§ **Excerpted passage**
++++++++

In addition to the coconut pecan cake, Chef Miles' fruit cobblers with flaky biscuit tops, her lemon tarts with swirls of caramelised meringue, and her silken panna cottas are legendary in Birmingham. She handles with alacrity the array of Southern, Italian and French favorites found on the menus of the Stitts' restaurants.

She was one of 20 semi-finalists in the Beard Foundation's Outstanding Pastry Chef category for five years running, and among its five finalists for the past three years. The awards gala at Chicago's Lyric Opera House was also a celebratory one for the Stitts. After being nominated for 10 consecutive years as the nation's Outstanding Restaurant, Highlands won.

The first time Chef Miles was a finalist, she couldn't believe it.

"I never really understood how the Beard thing goes, how you get nominated and all of that, and from being down South, from Alabama! Most of them be from New York, California, Chicago - all those big places," she said.

"But to be nominated from all the way down here? That was amazing."

Chef Miles' fellow 2018 finalists were from New Orleans, Minneapolis, Chicago and Los Angeles.

The 61-year-old was born in Victoria, Texas, but grew up with four older siblings in Bessemer, Alabama, a small town south-west of Birmingham. Her mother, Cora Mae, sold insurance; and her father, Jim, who had been a mechanic in the Air Force, did custodial work for University of Alabama at Birmingham.

Chef Miles' parents, now deceased, kept a garden and were both good cooks. She caught the baking bug from her mother and aunt, Queen Esther Harris, who were known in the family for their baking prowess. Her mother's favourite cake, a brown-sugar pound cake, was the first thing Chef Miles made on her own.

Like many restaurant workers, she happened into the business. In high school, she worked as a line cook at a Mexican restaurant. She tried her hand at computer science studies for a couple of years at Alabama Agricultural and Mechanical University and Lawson State Community College, but wasn't into it.

In 1982, her path and Chef Stitt's crossed when he opened Highlands.

"My sister Diane was job-hunting, and that's how we got started with Frank," said Chef Miles.

"He was a great up-and-coming chef who was opening this place in Southside, so that seemed like the place to be. I didn't have much experience - we learned as we went along."

First, she worked the pantry station, making vinaigrettes, salads and appetisers, and preparing a couple of the desserts.

Chef Stitt explained how that morphed into a baking position: "We were doing biscuits and corn bread, and one thing led to another pretty organically. She really enjoyed that part of the kitchen, so I would say, 'Okay, it's strawberry season, so let's make a cobbler or a tart.' I'd lay out a framework for a dessert, and she would implement it.

++++++++

§ **Listed records**
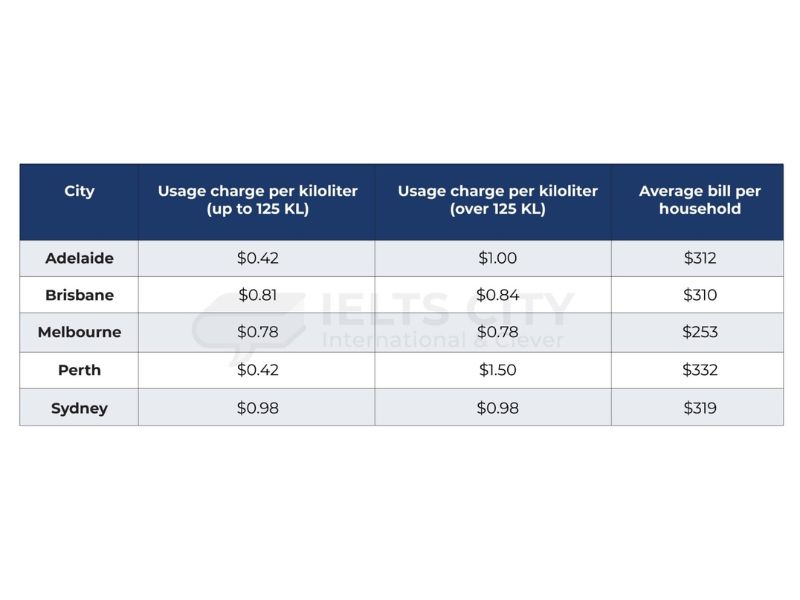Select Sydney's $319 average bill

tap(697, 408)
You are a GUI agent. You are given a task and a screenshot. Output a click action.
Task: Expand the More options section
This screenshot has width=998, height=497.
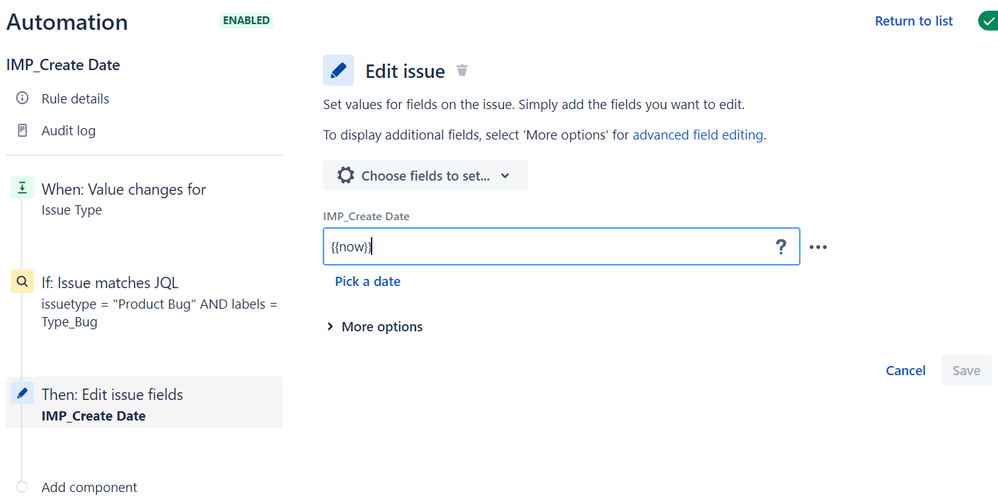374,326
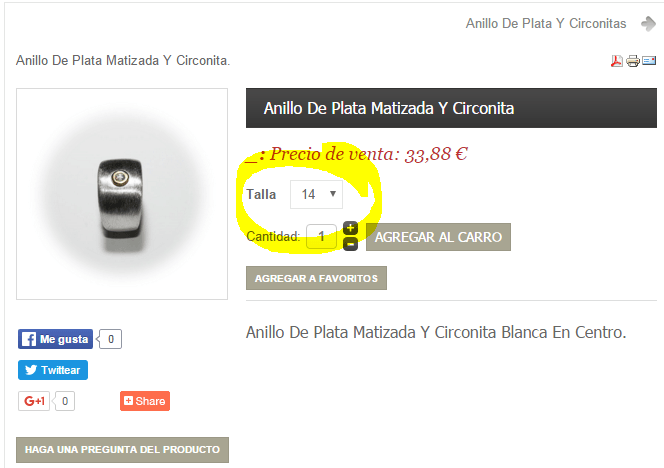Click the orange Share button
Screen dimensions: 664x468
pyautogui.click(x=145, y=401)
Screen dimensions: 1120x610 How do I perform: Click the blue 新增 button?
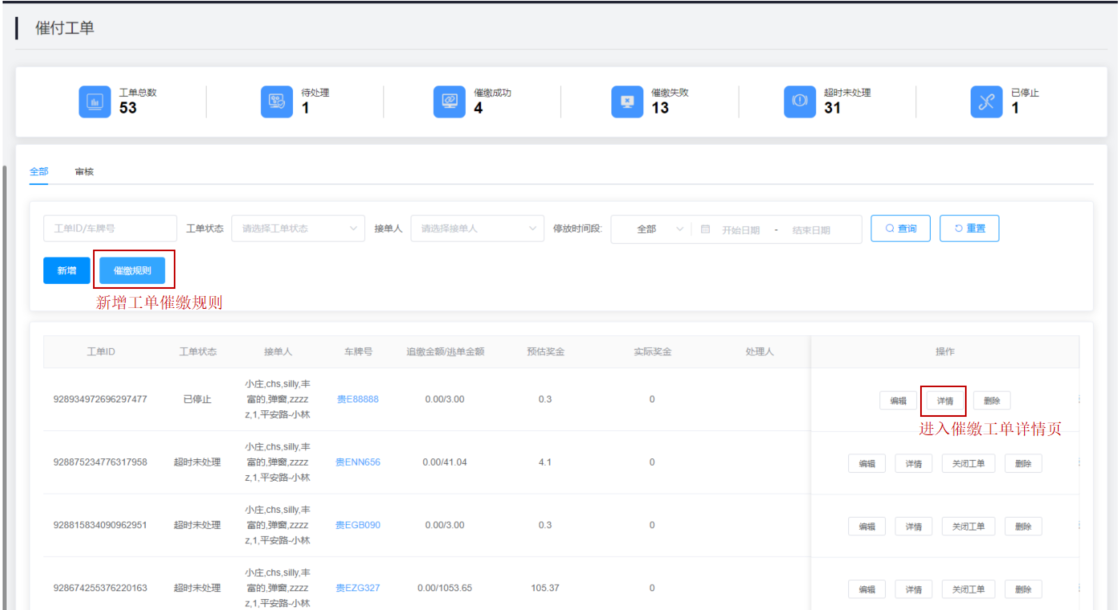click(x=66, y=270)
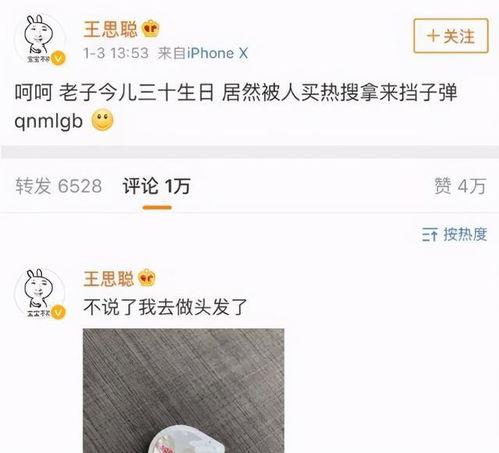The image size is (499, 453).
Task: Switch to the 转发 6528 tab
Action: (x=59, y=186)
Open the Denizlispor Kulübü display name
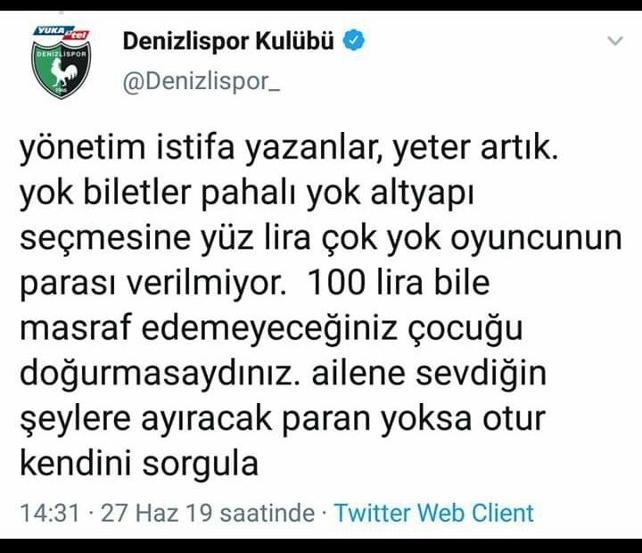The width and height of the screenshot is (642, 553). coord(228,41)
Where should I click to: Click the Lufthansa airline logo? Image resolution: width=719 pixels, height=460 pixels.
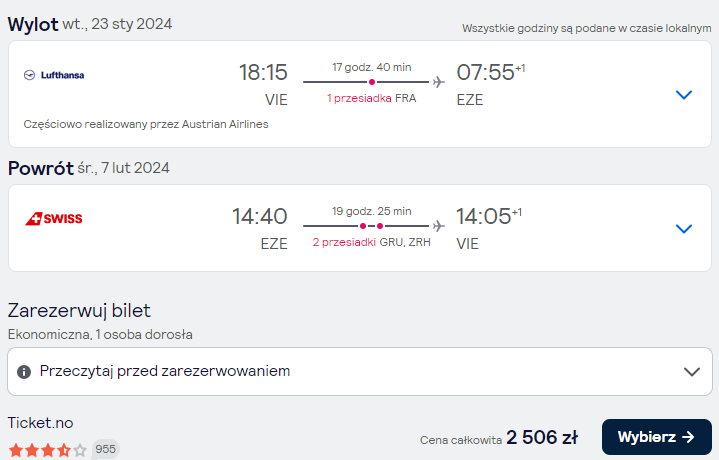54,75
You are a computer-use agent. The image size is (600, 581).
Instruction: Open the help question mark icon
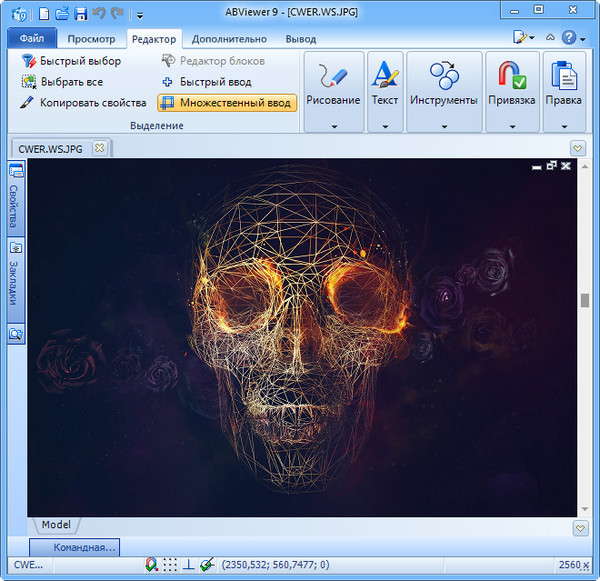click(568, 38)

++++++++

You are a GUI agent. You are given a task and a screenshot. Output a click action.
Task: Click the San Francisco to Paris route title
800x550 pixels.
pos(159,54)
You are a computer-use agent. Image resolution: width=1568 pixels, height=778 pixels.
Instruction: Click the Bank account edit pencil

++++++++

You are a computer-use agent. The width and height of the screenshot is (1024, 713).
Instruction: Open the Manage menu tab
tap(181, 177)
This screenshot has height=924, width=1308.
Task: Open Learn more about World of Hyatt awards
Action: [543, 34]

++++++++

§ **Set task**
Answer these questions from the profile of Chef Miles.
1. In what year did Chef Stitt open Highlands?
2. What was the first thing Chef Miles made on her own?
3. For how many consecutive years was Highlands nominated as the nation's Outstanding Restaurant before it won?

§ **Final result**
1. 1982
2. Her mother's favorite cake, a brown-sugar pound cake
3. 10